Shelves 1,2,3 from the bottom i'm sure can take a pretty good weight just worried about the top two, the whole unit wobbles a bit but maybe because there is no weight on the bottom shelves, but they are all rated at 800lbs each.

Also I may end up not using the top shelf as seen in the picture the clearance from the ceiling is about 5.5" I'm bit worried about possibly mold setting from evaporating from top tanks being so close. All tanks will be covered not open top but still would have to read up if that could be a problem.

Clearance between the top tank and top of the shelf is roughly 4-5" (depending which shelf) for 12" tall tanks so it's pretty tight but still ok for me to do work on the tanks.
I'm installing strip LEDs under shelves so that won't take much space but yep it will be tight for cleaning and WC which I plan to keep to minimum as it will be shrimp tanks.

Only other option I though is building a 2x4 rack (about same size as the mastercraft as I have no room for anything wider).
User corryjames build nice tank rack not sure how much work and time was it but looks great.
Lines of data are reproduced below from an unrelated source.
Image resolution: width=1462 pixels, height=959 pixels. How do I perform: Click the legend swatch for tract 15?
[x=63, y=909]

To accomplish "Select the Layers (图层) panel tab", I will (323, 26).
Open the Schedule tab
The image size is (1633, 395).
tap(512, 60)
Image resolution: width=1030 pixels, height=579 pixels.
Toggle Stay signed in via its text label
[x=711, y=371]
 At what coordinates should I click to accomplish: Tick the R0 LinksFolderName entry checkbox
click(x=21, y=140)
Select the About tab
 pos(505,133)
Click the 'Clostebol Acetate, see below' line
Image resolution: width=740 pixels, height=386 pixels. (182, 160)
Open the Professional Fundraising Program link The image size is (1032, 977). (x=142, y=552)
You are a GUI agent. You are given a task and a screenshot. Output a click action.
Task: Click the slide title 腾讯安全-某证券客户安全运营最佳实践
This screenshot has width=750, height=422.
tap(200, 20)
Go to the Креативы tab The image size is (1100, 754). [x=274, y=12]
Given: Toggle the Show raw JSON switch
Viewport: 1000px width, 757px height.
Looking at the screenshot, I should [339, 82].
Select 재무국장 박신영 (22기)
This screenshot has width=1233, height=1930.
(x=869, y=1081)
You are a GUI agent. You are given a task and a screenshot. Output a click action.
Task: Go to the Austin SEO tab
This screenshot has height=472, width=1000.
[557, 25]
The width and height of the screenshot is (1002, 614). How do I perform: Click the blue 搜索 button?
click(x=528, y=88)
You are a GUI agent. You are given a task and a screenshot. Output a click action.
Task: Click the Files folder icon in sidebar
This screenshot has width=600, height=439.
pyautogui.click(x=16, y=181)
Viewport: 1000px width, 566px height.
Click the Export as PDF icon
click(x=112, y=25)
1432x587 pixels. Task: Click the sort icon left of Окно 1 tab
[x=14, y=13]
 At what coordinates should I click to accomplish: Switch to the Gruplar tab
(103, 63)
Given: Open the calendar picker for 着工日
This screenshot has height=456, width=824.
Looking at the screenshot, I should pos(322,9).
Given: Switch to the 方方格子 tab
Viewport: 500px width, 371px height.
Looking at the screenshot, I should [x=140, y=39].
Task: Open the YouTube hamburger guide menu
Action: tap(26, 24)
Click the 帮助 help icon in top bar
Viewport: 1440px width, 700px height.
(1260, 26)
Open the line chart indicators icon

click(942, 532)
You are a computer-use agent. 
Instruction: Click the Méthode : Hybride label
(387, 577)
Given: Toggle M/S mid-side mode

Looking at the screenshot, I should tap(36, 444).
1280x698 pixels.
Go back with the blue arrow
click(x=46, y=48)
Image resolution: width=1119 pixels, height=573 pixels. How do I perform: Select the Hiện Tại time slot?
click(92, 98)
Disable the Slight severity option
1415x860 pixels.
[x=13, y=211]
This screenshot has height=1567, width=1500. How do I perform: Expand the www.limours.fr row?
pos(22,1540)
Not that sure if the short version with only 4 posts would support 3x20 gal and 2x10gal tanks.

http://gtaaquaria.com/forum/showthread.php?t=188034


----------



## Bullet (Apr 19, 2014)

Actually looks pretty sturdy and should do the job 
Agree that the top shelf is a little risky for a tank IMO plus as you state, minimal room for maintenance


----------



## tom g (Jul 8, 2009)

*shelf*

Fish tank on top shelf a little too risky for me ..jmho...
hope its anchored to the wall....im sure it will take the weight 
i just be concerned about it being top heavy...those shelves 
are made to split in half ... why not take two shelfes out and 
put it 2 high... then find away to achor reat of unit to wall 
for storage stuff...
good luck
tom


----------



## alstare2000 (Feb 16, 2013)

Thank you for input my common sense was telling me to leave top without any tanks but it's better sometimes to hear it from other people.

Tom, I'm not sure if I'm following you saying to take out 2 shelves ?
Kind of wouldn't want to do it as then I'd only have 3 shelves to put 3 tanks on it.
Anyhow I will cut some wood and put it between the frame and the wall and anchor it to existing studs in the wall; and just take out the top shelf or store some light stuff on the top


----------



## qualityshrimpz (Dec 15, 2009)

ive looked at both options, either or is a good choice (2x4s or metal rack). Cory sold me his rack so I know from experience, the 2x4 rack is more then strong enough to support the weight of eight 20 gallon tanks. I can stack it four high without a worry. However I think the top row is too high for my liking, and I also worry about the humidity caused by the tanks right at the ceiling. Keep the top shelf for structure and put 4-6 20 gals and a bunch of tens and have at er lol


----------



## Yellowtang (May 26, 2015)

I bought the same shelving unit from Canadian Tire almost 3 years ago. I have it in my garage with several hundred pounds of auto parts sitting on each shelf. This is a very strong unit and because of the weight of each shelf I secured the unit to some wall studs.


----------



## Atom (Sep 17, 2014)

Nice to see you getting a shrimp rack now  ! I wish I had the room for a shrimp rack D: 20 gallon longs are my favourite dimensions too. Keep us updated on your build!


----------